Entries from a data source

===

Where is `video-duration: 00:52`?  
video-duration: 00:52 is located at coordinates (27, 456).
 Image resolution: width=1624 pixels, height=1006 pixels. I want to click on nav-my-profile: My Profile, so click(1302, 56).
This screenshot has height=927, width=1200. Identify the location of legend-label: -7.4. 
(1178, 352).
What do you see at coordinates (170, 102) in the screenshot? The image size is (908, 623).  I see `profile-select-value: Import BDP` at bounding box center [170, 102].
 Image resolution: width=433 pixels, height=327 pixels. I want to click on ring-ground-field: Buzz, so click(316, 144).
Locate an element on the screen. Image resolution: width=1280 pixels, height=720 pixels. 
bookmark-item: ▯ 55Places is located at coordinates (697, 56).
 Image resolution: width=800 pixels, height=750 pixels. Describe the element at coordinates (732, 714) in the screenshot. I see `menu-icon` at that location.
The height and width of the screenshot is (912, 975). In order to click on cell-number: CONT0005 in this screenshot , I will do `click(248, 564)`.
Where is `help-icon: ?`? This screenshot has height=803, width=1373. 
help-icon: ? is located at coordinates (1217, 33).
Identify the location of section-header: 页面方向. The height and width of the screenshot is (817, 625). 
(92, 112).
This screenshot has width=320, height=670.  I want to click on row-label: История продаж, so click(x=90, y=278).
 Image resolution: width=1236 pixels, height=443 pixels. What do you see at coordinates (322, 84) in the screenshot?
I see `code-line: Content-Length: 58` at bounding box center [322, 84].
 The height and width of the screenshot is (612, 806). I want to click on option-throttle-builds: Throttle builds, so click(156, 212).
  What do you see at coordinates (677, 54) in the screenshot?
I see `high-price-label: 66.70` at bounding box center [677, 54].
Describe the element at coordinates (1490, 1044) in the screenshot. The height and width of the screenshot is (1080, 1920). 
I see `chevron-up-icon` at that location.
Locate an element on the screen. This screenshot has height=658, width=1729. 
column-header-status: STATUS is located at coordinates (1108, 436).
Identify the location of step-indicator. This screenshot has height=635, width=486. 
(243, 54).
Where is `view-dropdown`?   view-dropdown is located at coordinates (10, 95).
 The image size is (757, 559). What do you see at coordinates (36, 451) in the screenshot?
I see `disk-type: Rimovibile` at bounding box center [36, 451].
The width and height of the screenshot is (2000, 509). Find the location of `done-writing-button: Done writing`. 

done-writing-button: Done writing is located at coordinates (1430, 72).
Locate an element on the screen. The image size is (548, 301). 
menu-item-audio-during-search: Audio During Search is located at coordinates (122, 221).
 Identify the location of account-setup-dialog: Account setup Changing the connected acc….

===

- TASK DETAILS -
Copy out again, without any change, the lines from the one containing "Locate an element on the screen. The" through the last line of the entries, with both ends included.

- EXERCISE ANSWER -
Locate an element on the screen. The image size is (548, 301). 
menu-item-audio-during-search: Audio During Search is located at coordinates (122, 221).
 Identify the location of account-setup-dialog: Account setup Changing the connected acc….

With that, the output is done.